Didangelos, TP, Thanopoulou, AK, Bousboulas, SH, Sambanis, CL, Athyros, VG, Spanou, EA, Dimitriou, KC, Pappas, SI, Karamanos, BG, Karamitsos, DT
Current medical research and opinion. 2004;(9):1393-401
Abstract
BACKGROUND Metabolic syndrome (MetSyn) is associated with a marked increase in the risk of cardiovascular disease, especially in patients with type 2 diabetes mellitus (DM). AIM: To investigate the effect of orlistat plus hypocaloric diet (HCD) vs HCD alone on the cardiovascular risk profile in patients with both MetSyn (National Cholesterol Educational Program--NCEP--Adult Treatment Panel III definition) and type 2 DM. METHODS This was a prospective, multicentre, open-label, randomized, controlled study. One hundred and twenty-six patients, free of cardiovascular disease at baseline, were included in the final analysis. Ninety-four (73%) patients were treated with orlistat (360 mg/day) and HCD for a 6-month period, while 34 (27%) were on HCD alone. Analysis of covariance was used to assess differences between the treatment groups over time.
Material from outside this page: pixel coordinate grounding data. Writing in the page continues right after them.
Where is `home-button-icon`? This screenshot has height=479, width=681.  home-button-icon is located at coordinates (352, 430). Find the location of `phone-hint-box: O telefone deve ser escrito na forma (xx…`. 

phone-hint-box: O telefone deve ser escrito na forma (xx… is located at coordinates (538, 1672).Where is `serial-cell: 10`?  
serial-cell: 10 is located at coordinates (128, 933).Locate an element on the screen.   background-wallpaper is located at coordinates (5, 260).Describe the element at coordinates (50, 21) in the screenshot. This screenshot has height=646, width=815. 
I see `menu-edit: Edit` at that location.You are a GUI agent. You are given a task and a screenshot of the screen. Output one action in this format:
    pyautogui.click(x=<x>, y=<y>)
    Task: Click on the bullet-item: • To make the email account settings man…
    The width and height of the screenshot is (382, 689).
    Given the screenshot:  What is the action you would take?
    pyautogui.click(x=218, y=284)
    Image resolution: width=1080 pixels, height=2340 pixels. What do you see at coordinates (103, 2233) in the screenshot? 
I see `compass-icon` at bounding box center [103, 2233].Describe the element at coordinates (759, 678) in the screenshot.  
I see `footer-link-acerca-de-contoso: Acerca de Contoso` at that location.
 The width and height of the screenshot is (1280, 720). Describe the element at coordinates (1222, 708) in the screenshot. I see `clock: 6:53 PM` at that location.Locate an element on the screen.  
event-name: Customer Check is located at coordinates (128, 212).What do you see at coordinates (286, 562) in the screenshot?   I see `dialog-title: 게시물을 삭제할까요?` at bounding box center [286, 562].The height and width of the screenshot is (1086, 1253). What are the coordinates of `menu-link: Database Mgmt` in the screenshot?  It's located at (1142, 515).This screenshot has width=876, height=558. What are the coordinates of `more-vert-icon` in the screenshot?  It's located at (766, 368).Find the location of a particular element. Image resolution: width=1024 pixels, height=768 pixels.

MAIN OUTCOME MEASURES Components of the MetSyn criteria assessed were: waist circumference; systolic and diastolic blood pressure; fasting glucose, triglycerides; high-density lipoprotein cholesterol (HDL-C) plus body mass index; glycosylated haemoglobin (HbA1C); homeostasis model for assessment of insulin resistance (HOMA) index; and total and low-density lipoprotein cholesterol (LDL-C). RESULTS By protocol, all patients had MetSyn at baseline. After a 6 month treatment period there were significant differences between the orlistat plus HCD vs the HCD-alone groups in body weight (p = 0.0001), waist circumference (p < 0.0001), fasting glucose (p < 0.0001), HbA(1C) (p < 0.0001), systolic blood pressure (p = 0.024), total cholesterol (p < 0.0001), LDL-C (p = 0.034), and HOMA index (p = 0.022), while there were no significant differences in triglycerides and HDL-C. Orlistat was well tolerated. By the end of the study, 65% of the patients on orlistat plus HCD were still meeting the MetSyn criteria and 41% had four to five MetSyn components vs 91% (p < 0.0001) and 53% (p = 0.017), respectively, of those on HCD alone. CONCLUSIONS Orlistat plus HCD favourably modified several cardiovascular risk factors in patients with both MetSyn and type 2 DM. These effects might partly offset the excess cardiovascular risk and improve outcome in this patient population.